Last updated on: October 6, 2022, 10:54h.
The Queensland government has handed down its ruling on Star Entertainment and has determined that the casino operator is no longer worthy of holding casino licenses. Whether or not Star actually loses its status is still in the air, however.
The recently wrapped inquiry determined — just like in New South Wales (NSW) — that Star repeatedly violated anti-money laundering regulations and had ties to organized crime. It determined the company is unsuitable for the two licenses it holds. But the final decision rests with the state’s attorney general (AG), Shannon Fentiman.
Fentiman announced on Thursday that Star’s gross negligence made Queensland lose faith in the company’s abilities to be a decent corporate citizen. She also cited “major failings” that destroyed Star’s character and integrity.
Last Chance for Star
Star risks losing its license, but that discussion will take place later. Now, according to Fentiman, the company has to show why it deserves to retain its place in Queensland.
The state’s gaming regulator, the Office of Liquor and Gaming Regulation (OLGR), will play a role in that process. The AG wants the entity to prepare a “show cause” notice, explaining its actions and why it is suitable to continue operating the Treasury Brisbane and The Star Gold Coast casinos.
The OLGR will need a couple of weeks to draft the letter and lay out the violations Star faces. Then, the operator will have three weeks to respond and convince Queensland that it is able to conduct itself in accordance with regulatory guidelines.
This scenario means that Star isn’t likely to provide its input until the end of November. Then, the OLGR and Fentiman will need to review the information before making a decision. This means that, in theory, it could be the middle of December or the beginning of next year before the results are published.
If Fentiman decides that Star should hold onto its licenses, she can still make the company pay massive fines. The state recently updated its laws to authorize fines of up to AU$50 million (US$35.46 million).
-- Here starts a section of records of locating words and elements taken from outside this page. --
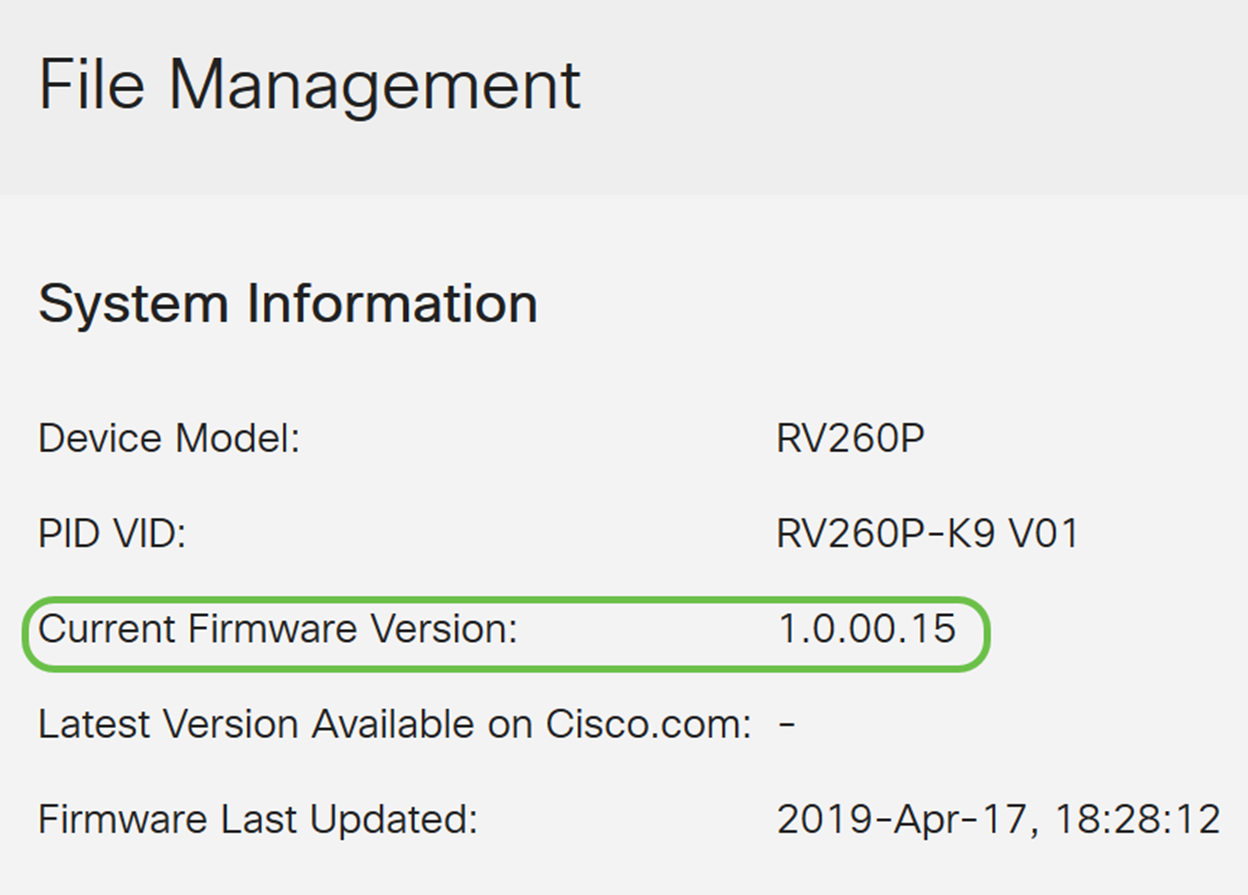Viewport: 1248px width, 895px height.
Task: Click the File Management page title
Action: [309, 86]
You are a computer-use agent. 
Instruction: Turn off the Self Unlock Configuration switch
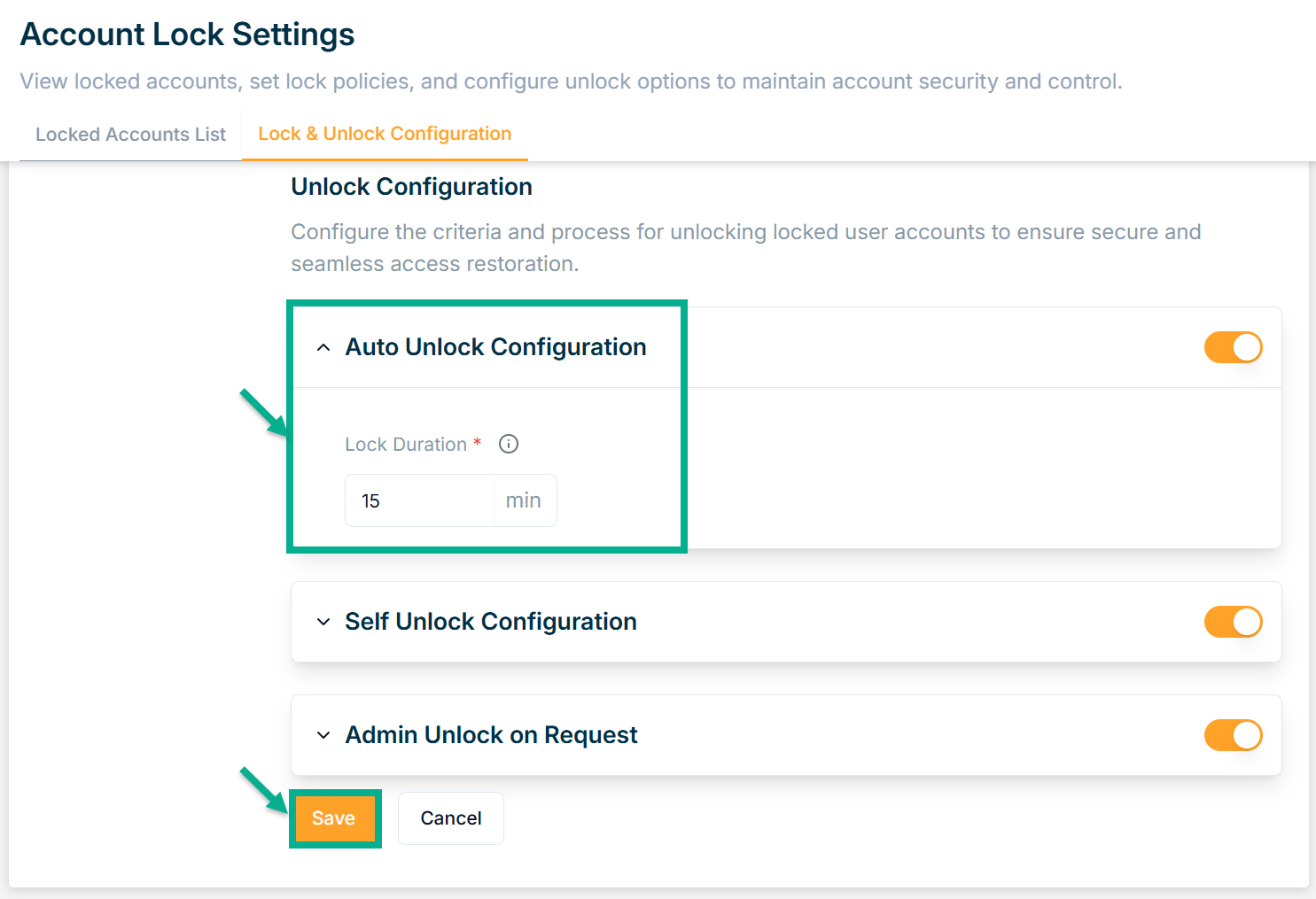(x=1233, y=622)
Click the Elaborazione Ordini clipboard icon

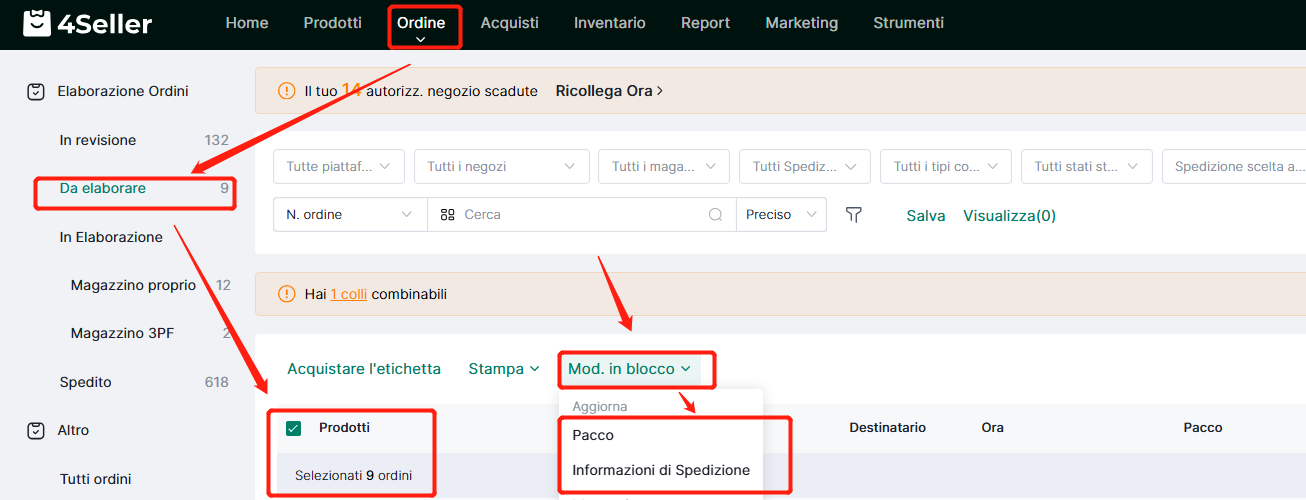35,91
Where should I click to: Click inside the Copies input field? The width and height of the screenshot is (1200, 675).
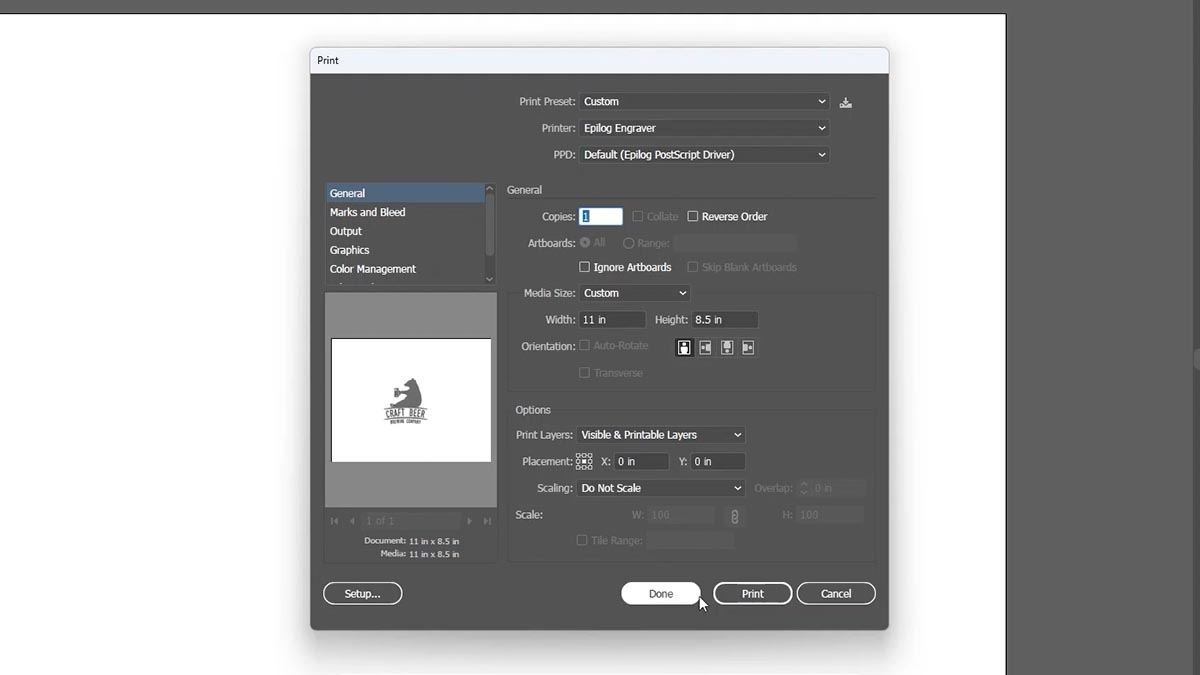click(600, 216)
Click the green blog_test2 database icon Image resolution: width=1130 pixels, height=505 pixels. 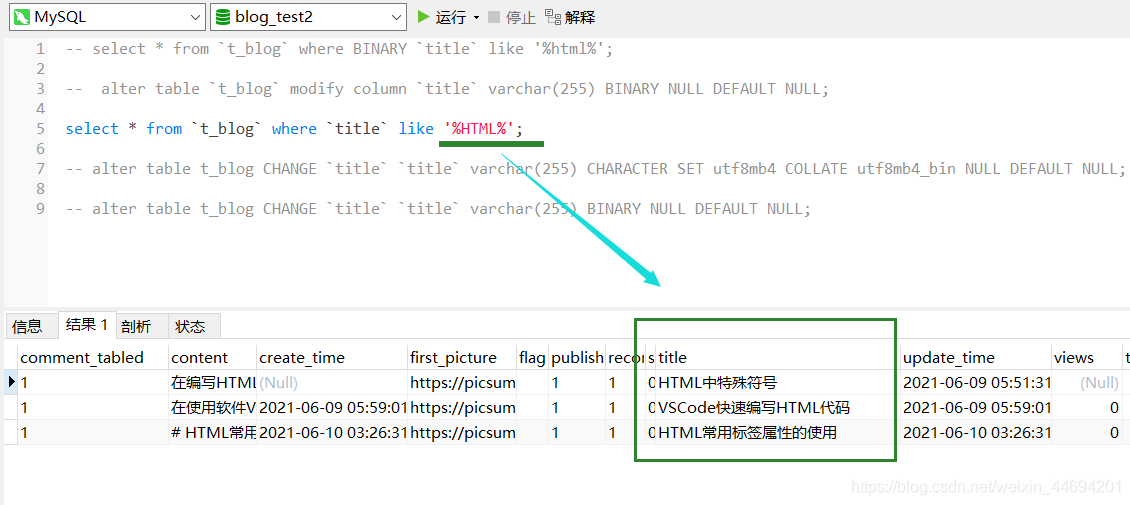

Previously, the severest disciplinary response Queensland had was to take away an operator’s gaming license.
There could also be censures and temporary license suspensions. A similar scenario played out in NSW when Crown Resorts was hit with the same charges Star faces.
Star also faced similar inquiries in Victoria and NSW, the latter of which recently concluded its inquiry. A decision in that case is still pending.
Organized Crime Links Add to Star Woes
Star repeatedly allowed criminals, including members of the ‘Ndrangheta mafia, to gamble at its casinos, despite bans being in place. In addition, the company’s ties to Alvin Chau and his Suncity Group junket company are proving hazardous to its future.
One other issue could really invite trouble for Star. There are allegations that Star’s Queen’s Wharf project has backing from a man with known links to international crime.
Chow Tai Fook, through his Chow Tai Fook Enterprises (CFTE) company, is a major shareholder in The Star Gold Coast and Queen’s Wharf. He is allegedly a cohort of a reputed boss of the 14K Triads, “Broken Tooth” Wan Kuok Koi.
An investigation into the connection between Star and CFTE is underway. Adding to the dilemma is the fact that the Queensland government had to sign off on the company’s involvement, despite Chow Tai Fook’s name appearing on lists of names of people associated with high-profile crimes.
CFTE owns 25% of the AU$3.6 billion (US$2.55 billion) Queen’s Wharf project. Now that his involvement is public knowledge, allowing him to continue, if the allegations are true, could be viewed by some as the state’s acceptance of organized crime.